• Hydropolis: water
    world created with technology

Hydropolis: water world created with technology

PT-DZ870 and PT-DZ680 bring science to life at Hydropolis in Wrocław, Poland

Opened in December 2015, Hydropolis is the only science centre in Poland dedicated exclusively to water. The exhibition covers over 43,000 square feet and includes 64 interactive installations created solely using advanced multimedia solutions. A total of 57 Panasonic projectors are used in the building to perform functions such as 360° mapping, 3D mapping, and interactive projection.

Hydropolis' Ecological Education Centre combines education with modern forms of exhibition. Uniquely located in the historic 1893 building of the Municipal Waterworks and Drainage Company in Wrocław, the facility used to be the heart of the municipal waterworks system before it became a unique Poland attraction. The exhibition uses a narrative structure to guide visitors through eight different zones, where there are multimedia shows, art installations and replicas which explore the meaning of water in human life.

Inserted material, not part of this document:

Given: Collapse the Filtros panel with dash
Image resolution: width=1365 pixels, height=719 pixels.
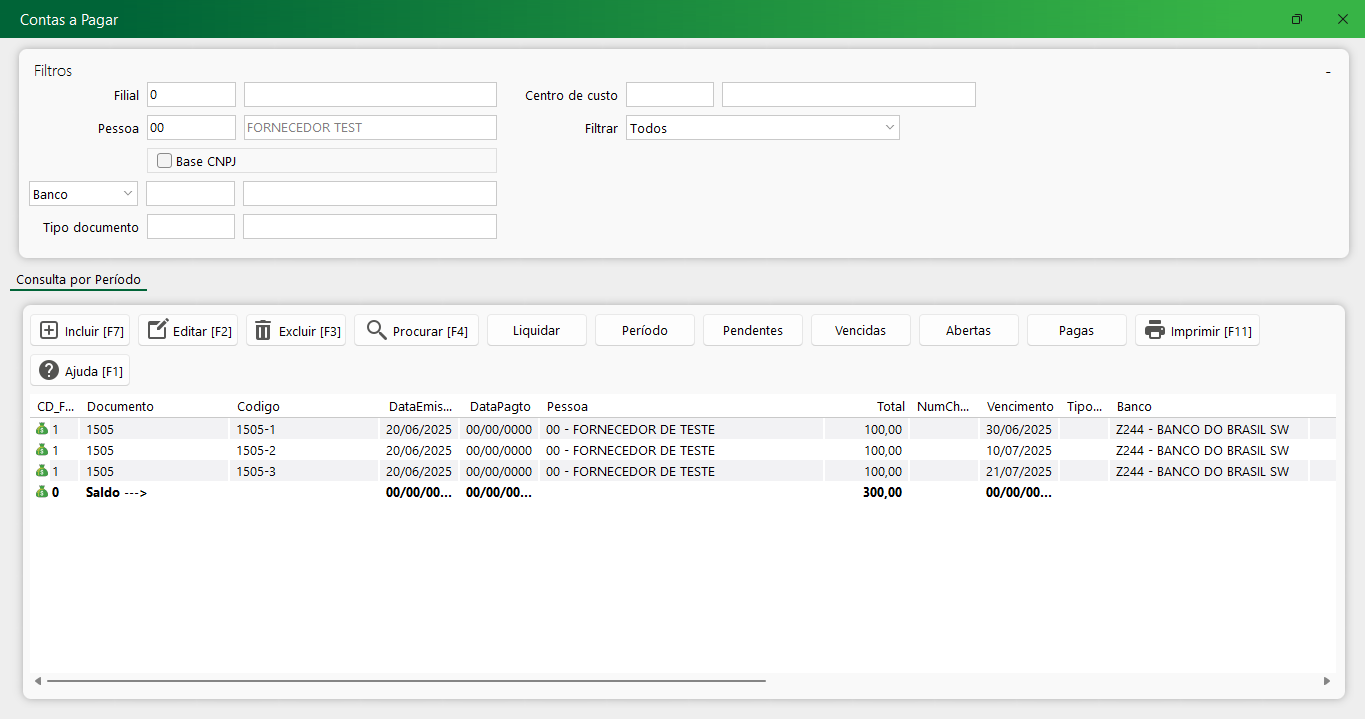Looking at the screenshot, I should (1328, 72).
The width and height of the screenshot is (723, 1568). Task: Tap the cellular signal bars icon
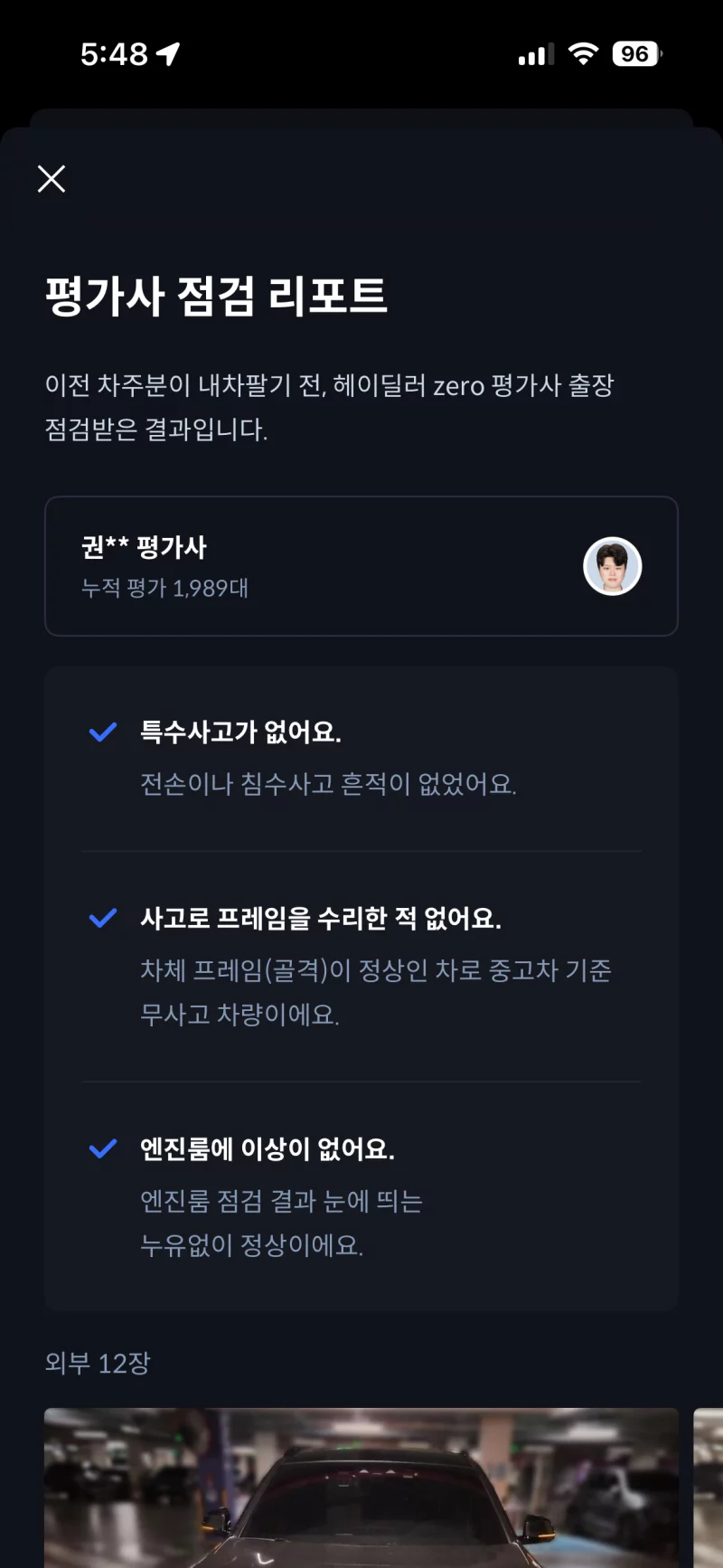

Exhibition design and construction faced a considerable number of challenges . The brief was to create an exhibition in a space which had never been specifically designed to serve such a purpose, using audio visual technology only. In doing so the work had to consider not only the historical importance of the building which remains under a listed and preserved status, but also specific humidity and temperature parameters. One of the major criteria for equipment selection was reliability, so that maintenance activities could be minimised as much as possible to avoid disruption. The Centre is open to visitors seven days a week, excluding some holidays, so it was important that the AV equipment would be up to the task of prolonged, intensive operation.

360° mapping

At the heart of the exhibition is the Water Planet-an oval room with a 360 degree screen which displays a video about the Earth and the origins of water. There is also an Earth-like projection sphere which is 6.6 feet in diameter. Initially, because of the size of the room and the interior pillars it was impossible to install the projectors at a suitable distance from the projection surface itself. To solve the problem, Panasonic PT-DZ870 DLP projectors were used because of their ultra-short focal length lens. This is a compact model which provides 8,500 lumens of brightness and a high contrast ratio of 10,000:1. Its reliability is guaranteed by the Dual Lamp System that eliminates the interruption if a lamp should fail, and allows the projector to operate 24 hours a day. Meanwhile a specially designed cooling system and dust-resistant optical block also enables resilient operation, as well as ensuring a high image quality. Additionally, the projector's long-life lamp has a 3,000 hours replacement cycle, enabling the PT-DZ870 DLP projectors to offer a lower cost of ownership and maintenance.

A total of 14 of the projectors have been used for the 360- degree mapping, with replaceable ET-DLE030 lenses . Using the projector's built-in Geometric Adjustment functionality, it was possible to install the projectors on the internal, oval walls of the reservoir, taking into account the arched ceiling, massive pillars and curved walls. The projector's ability for 360-degree mounting makes integration within the often tight and constrained spaces of a museum or attraction possible. Thanks to the short throw lenses, visitors can now watch the exhibition from a very short distance.

Bas-relief projection

Elsewhere, two Panasonic PT-DZ870 projectors have also been used in a projection mapping onto a diorama of the Nile River. The units project a digital image of the river on a basrelief, which presents the mouth of the Nile. Considering the size of the bas-relief, two projectors were selected to ensure complete coverage of the model. The two images are linked using the projectors' built-in edge blending, making for a single, unified image that is precisely aligned.

Touch interaction

The 'Living Ocean' zone of Hydropolis was an opportunity to incorporate further interactivity for visitors, with motion tracking projection displayed on two round tables. The diameter of each table was over 47 inches, andtwo Panasonic PT-DZ680 projectors with mirrors were used to cover such a big projection surface. They were located under the screen, projecting behind onto the surface. Motion tracking is provided by two cameras with wide-angle lenses, which are also placed under the screen to accurately map and locate visitors as they interact with the installation.

The entire exhibition includes a total of 29 PT-DZ680 projectors. They were chosen out because they met the two primary pre-requisites-they are equipped with a backup system, and ensure extremely high performance. Another advantage is the original Eco Filter, which does not need to be replaced for as long as 12,000 hours. The liquid cooling system ensures increased performance, while delivering quiet operation in all conditions.

"A few years ago, we could only enjoy such modern exhibitions like this one abroad. Fortunately, Polish museums are recognising the potential of AV to change how visitors learn and experience their exhibitions, and are increasingly looking to integrate them into the visitor experience they are creating. Hydropolis is an excellent example of the extraordinary effect you can achieve using multimedia solutions. With the success of the work here wee hope the number of installations will increase in Poland. Not just because they let us create interesting exhibitions, but also because they give us the chance to present the full potential of Panasonic equipment," says Magdalena Przasnyska, Senior Sales and Marketing Manager, Panasonic.